## Supplied text
** start **

- Erstellt von Benutzer-51b47, zuletzt geändert von Essi Kaukonen am 12 Sep, 2016
| Contact person* | Essi Kaukonen |
|---|---|
| Job title | Planning Officer / Metadata services |
essi.kaukonen@stat.fi | |
| Telephone | + 358 50 314 2311 |
Metadata strategy
The objectives of Statistics Finland's operational strategy are such as the usability and reusability of data, reliability of statistics and standardization of processes. A common metadata system supports these objectives by providing a uniform way of describing statistical resources, such as classifications, data sets and variables.
Statistics Finland has not laid down a specific metadata strategy, but the main principle is that metadata will be created and maintained in a metadata system and made available to whatever use it is needed for in business processes from data collection to data dissemination. Common statistical metadata system will be further developed in order to rationalize and support the harmonization of statistical business processes.
The metadata system is based on Statistics Finland’s CoSSI -datamodel. The new Classification System, which will be in use by the end of this year, is based on GSIM Classification model.
Current situation
At the moment, we are developing our metadata system and standard ways to utilize it in several projects.
.
Metadata Classification
This section is partially outdated, will be updated later.
1) Statistical metadata.
Statistical metadata consist of :
- descriptions and definitions of statistical data and variables
- classifications
- variable formulas and unit of measurement
2) Statistical data quality.
Statistical data quality reports consist of :
- statistical method descriptions
- relevance of data
- validity, reliability and accuracy of data
The former elements of the report are evaluated by quality indicators which are based on international recommendations.
3) Metadata of statistical documents or products.
Document and product metadata consist of information about:
- producers
- publication information
- identification knowledge of the publications or products
- field or subject area glossary
- keywords
4) Process metadata. Process metadata are divided into technical and conceptual metadata:
a) technical metadata
- technical metadata guide the process of data production: data collection, data management and data dissemination. For instance, it makes it possible to follow data production phase by phase. It also documents the process.
b) conceptual process metadata
- conceptual process metadata consist of the technical information of data and variables which are used in producing data. For example, they can be minimum or maximum values, various calculation rules or use of certain classification values.
Metadata system(s)
This section is partially outdated, will be updated later.
![]()
Statistics Finland's present metadata system comprises of an older part, which consists of Microsoft SQL Server databases and their PowerBuilder interfaces and of a new part currently under construction, where the eXist-XML database acts as the metadata warehouse. The new maintenance tools of metadata contents are being built. Of them, the variable editor indended for maintaining data and variable descriptions has been completed.
In practice, we thus currently operate in two different environments. Ensuring the interoperationality between them is a challenge to the development projects of the metadata system.
The currently used metadata system built in the 1990s is composed of the following parts:
- The classification database and its user interface
- The concepts database and its user interface
- The archiving database system and its user interface
The databases were originally Sybase databases that were transferred in the conversion of 2011 to the SQL Server environment.

** end **

## Dataset rows

** start **

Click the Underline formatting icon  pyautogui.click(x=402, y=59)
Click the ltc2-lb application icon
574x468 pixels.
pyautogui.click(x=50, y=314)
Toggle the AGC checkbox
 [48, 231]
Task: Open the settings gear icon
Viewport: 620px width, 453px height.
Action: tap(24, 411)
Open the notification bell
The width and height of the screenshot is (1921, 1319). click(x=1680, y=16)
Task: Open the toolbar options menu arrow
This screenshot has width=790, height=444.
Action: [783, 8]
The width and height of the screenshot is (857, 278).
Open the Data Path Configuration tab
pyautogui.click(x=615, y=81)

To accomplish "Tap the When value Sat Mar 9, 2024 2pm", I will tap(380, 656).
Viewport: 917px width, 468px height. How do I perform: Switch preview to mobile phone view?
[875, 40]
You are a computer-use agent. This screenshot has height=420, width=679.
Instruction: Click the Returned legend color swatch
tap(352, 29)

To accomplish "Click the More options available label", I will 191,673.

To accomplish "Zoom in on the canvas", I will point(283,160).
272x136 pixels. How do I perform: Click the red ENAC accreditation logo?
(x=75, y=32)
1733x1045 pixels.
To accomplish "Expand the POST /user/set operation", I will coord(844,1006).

** end **

## The tasks
1: Using the Statistics Finland metadata page, explain in one to three sentences how a common metadata system supports the objectives of the agency's operational strategy.
2: Reproduce word for word the passage of the Statistics Finland metadata page starting at "The metadata system is" and ending at "in several projects.".
The records aren't needed for anything here.

## The replies
1: A common metadata system supports the objectives of the operational strategy by providing a uniform way of describing statistical resources, such as classifications, data sets and variables. Those objectives include the usability and reusability of data, the reliability of statistics and the standardization of processes.

2:
The metadata system is based on Statistics Finland’s CoSSI -datamodel. The new Classification System, which will be in use by the end of this year, is based on GSIM Classification model.
Current situation
At the moment, we are developing our metadata system and standard ways to utilize it in several projects.